Lancet 2005 January 9
BACKGROUND: Treatment of HBeAg-positive patients with chronic hepatitis B is not effective in most. A combination of immunomodulatory pegylated interferon alfa-2b and antiviral lamivudine might improve the rate of sustained response.

METHODS: 307 HBeAg-positive patients with chronic hepatitis B were assigned combination therapy (100 microg/week pegylated interferon alfa-2b and 100 mg/day lamivudine) or monotherapy (100 microg/week pegylated interferon alfa-2b and placebo) for 52 weeks. During weeks 32-52 the pegylated interferon dose was 50 microg/week in both treatment groups. The analyses were based on the modified intention-to-treat population after exclusion of 24 patients from one centre withdrawn for misconduct, ten who lost HBeAg before the study start, and seven who received no study medication. All included patients were followed up for 26 weeks after treatment.
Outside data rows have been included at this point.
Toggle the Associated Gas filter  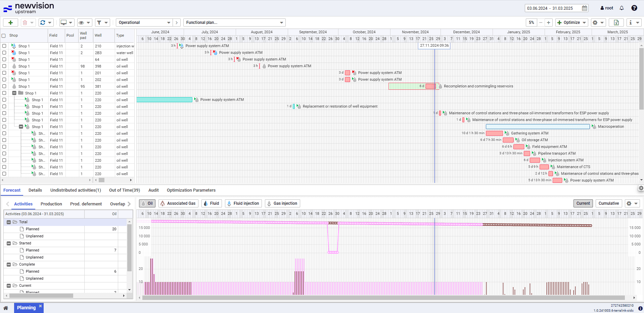178,203
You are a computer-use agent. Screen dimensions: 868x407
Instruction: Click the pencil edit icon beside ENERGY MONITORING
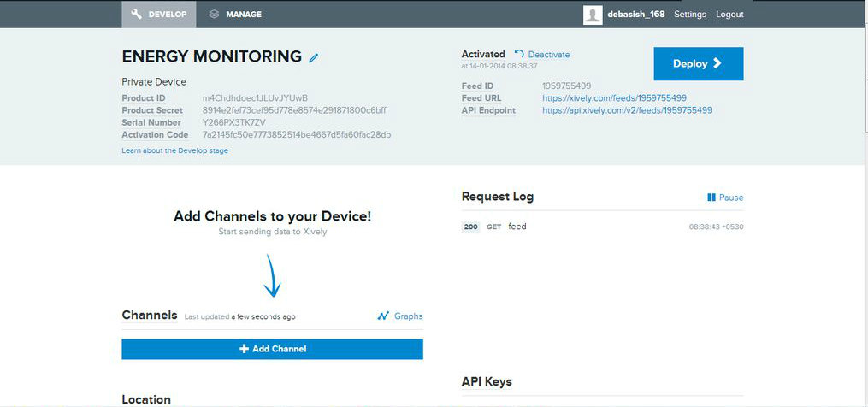(314, 57)
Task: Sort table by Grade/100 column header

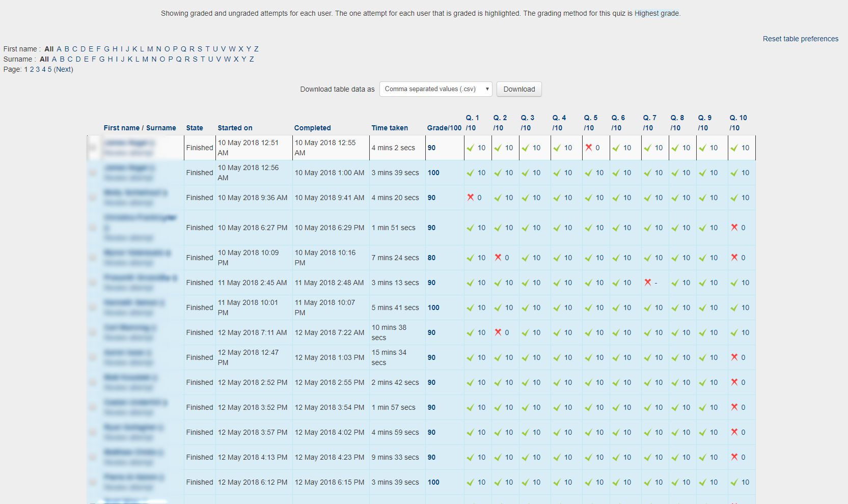Action: pos(444,128)
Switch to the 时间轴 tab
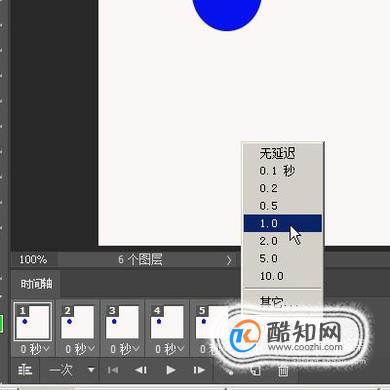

FINDINGS: 49 (36%) of 136 patients assigned monotherapy and 46 (35%) of 130 assigned combination therapy had lost HBeAg at the end of follow-up (p=0.91). More of the combination-therapy than of the monotherapy group had cleared HBeAg at the end of treatment (57 [44%] vs 40 [29%]; p=0.01) but relapsed during follow-up. Patterns were similar when response was assessed by suppression of serum hepatitis B virus (HBV) DNA or change in concentrations of alanine aminotransferase. Response rates (HBeAg loss) varied by HBV genotype (p=0.01): A, 42 (47%) patients; B, ten (44%); C, 11 (28%); and D, 26 (25%).

INTERPRETATION: Treatment with pegylated interferon alfa-2b is effective for HBeAg-positive chronic hepatitis B. Combination with lamivudine in the regimen used is not superior to monotherapy. HBV genotype is an important predictor of response to treatment.